PROBLEM:
When you reach the line that contains "Task: Click the robot" in the data below, start reproducing lines exactly, and stop after the line that contains "Select the Dominica country cell".
*** Opening RECORDS ***
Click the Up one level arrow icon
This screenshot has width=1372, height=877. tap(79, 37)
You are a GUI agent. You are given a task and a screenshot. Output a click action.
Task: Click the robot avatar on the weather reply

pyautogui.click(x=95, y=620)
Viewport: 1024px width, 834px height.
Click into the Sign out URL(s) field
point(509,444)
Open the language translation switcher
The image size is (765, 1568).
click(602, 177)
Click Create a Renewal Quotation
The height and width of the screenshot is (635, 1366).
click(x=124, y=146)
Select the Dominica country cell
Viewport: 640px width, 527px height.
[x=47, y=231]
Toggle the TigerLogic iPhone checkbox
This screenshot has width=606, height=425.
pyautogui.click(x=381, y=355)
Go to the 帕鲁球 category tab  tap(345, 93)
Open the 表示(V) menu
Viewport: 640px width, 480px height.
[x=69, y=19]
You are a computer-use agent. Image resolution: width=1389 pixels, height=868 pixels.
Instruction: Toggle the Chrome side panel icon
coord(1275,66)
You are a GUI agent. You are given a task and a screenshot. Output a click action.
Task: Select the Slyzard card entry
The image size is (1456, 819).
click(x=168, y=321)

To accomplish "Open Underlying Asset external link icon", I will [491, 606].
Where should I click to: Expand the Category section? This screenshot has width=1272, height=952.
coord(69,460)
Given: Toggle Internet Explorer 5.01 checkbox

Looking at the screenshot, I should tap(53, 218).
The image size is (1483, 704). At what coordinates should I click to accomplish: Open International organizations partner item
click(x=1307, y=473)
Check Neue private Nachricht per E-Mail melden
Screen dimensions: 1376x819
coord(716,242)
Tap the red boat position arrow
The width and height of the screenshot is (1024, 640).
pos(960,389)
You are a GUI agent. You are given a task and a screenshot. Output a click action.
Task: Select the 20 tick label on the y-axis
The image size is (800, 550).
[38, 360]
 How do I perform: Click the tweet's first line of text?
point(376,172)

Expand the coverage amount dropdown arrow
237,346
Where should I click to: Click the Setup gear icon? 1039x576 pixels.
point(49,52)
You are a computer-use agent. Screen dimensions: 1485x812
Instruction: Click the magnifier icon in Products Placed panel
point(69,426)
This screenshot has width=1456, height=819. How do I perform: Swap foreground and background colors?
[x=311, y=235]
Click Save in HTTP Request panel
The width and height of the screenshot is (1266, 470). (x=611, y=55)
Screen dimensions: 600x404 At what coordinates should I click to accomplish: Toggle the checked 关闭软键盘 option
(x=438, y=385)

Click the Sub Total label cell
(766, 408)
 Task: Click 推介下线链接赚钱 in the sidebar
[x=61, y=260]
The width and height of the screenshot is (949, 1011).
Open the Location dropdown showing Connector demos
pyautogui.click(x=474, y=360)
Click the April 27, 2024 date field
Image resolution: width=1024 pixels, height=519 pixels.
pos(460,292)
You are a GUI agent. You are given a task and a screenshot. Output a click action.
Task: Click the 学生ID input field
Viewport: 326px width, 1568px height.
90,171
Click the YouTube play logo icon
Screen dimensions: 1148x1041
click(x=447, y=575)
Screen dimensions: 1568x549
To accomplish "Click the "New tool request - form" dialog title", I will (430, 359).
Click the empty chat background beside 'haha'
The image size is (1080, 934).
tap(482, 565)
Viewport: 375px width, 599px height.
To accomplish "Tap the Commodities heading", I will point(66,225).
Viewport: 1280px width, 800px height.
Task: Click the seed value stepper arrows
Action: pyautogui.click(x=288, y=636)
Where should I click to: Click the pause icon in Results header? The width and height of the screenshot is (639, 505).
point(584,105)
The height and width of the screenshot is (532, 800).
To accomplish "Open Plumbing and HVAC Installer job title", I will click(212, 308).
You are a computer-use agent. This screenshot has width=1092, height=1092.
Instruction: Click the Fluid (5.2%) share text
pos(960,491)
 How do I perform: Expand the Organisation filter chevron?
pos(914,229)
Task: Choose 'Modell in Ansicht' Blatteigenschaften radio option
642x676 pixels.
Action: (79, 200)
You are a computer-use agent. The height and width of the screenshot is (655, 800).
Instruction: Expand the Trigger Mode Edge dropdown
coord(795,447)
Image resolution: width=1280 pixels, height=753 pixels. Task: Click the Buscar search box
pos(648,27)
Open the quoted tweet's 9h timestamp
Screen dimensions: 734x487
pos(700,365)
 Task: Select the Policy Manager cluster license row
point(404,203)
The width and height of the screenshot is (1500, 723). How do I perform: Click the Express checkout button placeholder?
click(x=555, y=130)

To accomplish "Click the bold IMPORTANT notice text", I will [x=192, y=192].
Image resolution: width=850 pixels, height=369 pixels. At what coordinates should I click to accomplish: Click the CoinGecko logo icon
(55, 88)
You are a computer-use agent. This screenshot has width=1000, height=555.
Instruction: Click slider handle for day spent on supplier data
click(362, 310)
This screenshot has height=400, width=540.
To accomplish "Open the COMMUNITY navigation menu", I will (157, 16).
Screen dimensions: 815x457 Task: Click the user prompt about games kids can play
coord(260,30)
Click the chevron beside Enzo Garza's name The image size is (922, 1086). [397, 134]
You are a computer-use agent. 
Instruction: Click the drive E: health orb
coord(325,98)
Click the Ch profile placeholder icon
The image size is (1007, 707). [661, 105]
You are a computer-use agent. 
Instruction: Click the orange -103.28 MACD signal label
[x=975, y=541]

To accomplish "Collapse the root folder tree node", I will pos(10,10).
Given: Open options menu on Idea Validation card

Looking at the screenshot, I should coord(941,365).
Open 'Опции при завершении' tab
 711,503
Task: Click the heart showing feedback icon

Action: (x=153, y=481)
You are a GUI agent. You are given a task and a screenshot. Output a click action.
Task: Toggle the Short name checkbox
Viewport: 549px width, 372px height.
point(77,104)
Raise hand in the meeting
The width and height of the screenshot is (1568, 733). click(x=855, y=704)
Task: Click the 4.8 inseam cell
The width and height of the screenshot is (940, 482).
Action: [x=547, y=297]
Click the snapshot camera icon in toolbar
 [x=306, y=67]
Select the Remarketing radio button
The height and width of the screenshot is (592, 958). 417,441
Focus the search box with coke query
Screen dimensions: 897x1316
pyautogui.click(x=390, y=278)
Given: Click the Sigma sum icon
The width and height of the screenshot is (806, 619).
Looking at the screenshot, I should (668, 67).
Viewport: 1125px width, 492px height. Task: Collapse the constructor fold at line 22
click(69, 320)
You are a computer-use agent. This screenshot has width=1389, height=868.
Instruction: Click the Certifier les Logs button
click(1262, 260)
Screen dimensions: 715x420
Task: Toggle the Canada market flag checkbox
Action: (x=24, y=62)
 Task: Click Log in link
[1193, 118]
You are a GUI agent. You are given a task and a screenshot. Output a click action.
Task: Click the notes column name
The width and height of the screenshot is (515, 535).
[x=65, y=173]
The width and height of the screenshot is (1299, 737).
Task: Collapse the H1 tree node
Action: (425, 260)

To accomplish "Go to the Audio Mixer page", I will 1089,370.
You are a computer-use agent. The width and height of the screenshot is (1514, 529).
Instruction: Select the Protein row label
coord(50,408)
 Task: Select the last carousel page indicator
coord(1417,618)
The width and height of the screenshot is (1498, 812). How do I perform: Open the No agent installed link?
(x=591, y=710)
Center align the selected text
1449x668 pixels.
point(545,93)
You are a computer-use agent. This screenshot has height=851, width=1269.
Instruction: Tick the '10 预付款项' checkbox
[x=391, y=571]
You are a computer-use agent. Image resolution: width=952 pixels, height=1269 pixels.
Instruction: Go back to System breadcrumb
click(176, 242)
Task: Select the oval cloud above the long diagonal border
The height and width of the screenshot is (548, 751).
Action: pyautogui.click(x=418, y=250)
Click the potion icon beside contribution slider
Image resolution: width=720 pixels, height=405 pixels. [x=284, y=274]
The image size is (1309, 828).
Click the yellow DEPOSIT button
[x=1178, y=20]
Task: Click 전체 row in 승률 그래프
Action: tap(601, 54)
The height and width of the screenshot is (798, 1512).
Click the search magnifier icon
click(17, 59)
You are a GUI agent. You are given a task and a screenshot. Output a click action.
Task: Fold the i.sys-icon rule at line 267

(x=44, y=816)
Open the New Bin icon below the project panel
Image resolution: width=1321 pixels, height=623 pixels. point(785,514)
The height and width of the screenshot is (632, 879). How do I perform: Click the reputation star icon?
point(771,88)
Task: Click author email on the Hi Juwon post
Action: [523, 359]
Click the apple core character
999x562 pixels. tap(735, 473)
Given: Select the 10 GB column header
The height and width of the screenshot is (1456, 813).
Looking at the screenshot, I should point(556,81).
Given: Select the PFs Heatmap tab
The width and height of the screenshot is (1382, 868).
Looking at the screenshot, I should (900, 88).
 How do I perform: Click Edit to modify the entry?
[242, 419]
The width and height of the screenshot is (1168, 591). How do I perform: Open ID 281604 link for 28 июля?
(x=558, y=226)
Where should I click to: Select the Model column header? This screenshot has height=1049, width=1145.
*** Closing RECORDS ***
FINISHED EXERCISE:
Task: Click the robot avatar on the weather reply

pyautogui.click(x=95, y=620)
Viewport: 1024px width, 834px height.
Click into the Sign out URL(s) field
point(509,444)
Open the language translation switcher
The image size is (765, 1568).
click(602, 177)
Click Create a Renewal Quotation
The height and width of the screenshot is (635, 1366).
click(x=124, y=146)
Select the Dominica country cell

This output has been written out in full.